Section 6.5 Entire Agreement. This Agreement, the Novartis Support Agreement, any other rollover agreements entered into by any stockholder of the Company, the Interim Investors Agreement, the Limited Guarantees, the Equity Commitment Letters and the Merger Agreement embody the complete agreement and understanding among the parties hereto with respect to the subject matter hereof and thereof and supersede and preempt any prior understandings, agreements or representations by or among the parties, written or oral, which may have related to the subject matter hereof in any way.
Section 6.6 Specific Performance. The parties hereto agree that irreparable damage would occur in the event any provision of this Agreement was not performed in accordance with the terms hereof or was otherwise breached. It is accordingly agreed that the parties shall be entitled to specific relief hereunder, including, without limitation, an injunction or injunctions to prevent and enjoin breaches of the provisions of this Agreement and to enforce specifically the terms and provisions hereof, in the Delaware Court of Chancery and any state appellate court therefrom within the State of Delaware (unless the Delaware Court of Chancery shall decline to accept jurisdiction over a particular matter, in which case, in any federal court within the State of Delaware), in addition to any other remedy to which they may be entitled at Law or in equity. Any requirements for the securing or posting of any bond with respect to any such remedy are hereby waived.

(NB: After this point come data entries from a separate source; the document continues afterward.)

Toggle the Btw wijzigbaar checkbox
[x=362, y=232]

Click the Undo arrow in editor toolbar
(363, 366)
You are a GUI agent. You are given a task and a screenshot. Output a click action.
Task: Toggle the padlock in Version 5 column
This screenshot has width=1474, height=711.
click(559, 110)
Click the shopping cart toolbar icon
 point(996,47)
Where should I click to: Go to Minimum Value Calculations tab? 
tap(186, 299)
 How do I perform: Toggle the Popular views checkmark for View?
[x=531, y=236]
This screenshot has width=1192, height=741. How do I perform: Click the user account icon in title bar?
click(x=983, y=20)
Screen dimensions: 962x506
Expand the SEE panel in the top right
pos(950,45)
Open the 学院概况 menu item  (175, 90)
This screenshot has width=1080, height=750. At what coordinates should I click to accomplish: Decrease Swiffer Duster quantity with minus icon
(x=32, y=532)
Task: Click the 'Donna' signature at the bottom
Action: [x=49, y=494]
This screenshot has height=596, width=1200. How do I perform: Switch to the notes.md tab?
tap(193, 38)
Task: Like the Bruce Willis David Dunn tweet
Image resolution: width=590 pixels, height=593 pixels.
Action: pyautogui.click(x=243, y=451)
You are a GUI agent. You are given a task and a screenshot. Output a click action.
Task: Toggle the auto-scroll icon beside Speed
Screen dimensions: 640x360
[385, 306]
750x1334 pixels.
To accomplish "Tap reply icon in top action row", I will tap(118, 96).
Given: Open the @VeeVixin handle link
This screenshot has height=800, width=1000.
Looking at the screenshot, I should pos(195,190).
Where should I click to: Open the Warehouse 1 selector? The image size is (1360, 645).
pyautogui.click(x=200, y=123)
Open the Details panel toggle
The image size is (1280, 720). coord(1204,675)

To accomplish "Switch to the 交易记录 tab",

Section 6.7 Amendments; Waivers. This Agreement may not be modified, amended, altered or supplemented except upon the execution and delivery of a written agreement executed by all of the parties hereto. Notwithstanding the foregoing, no failure or delay by a party hereto in exercising any right hereunder shall operate as a waiver thereof nor shall any single or partial exercise thereof preclude any other or further exercise of any other right hereunder.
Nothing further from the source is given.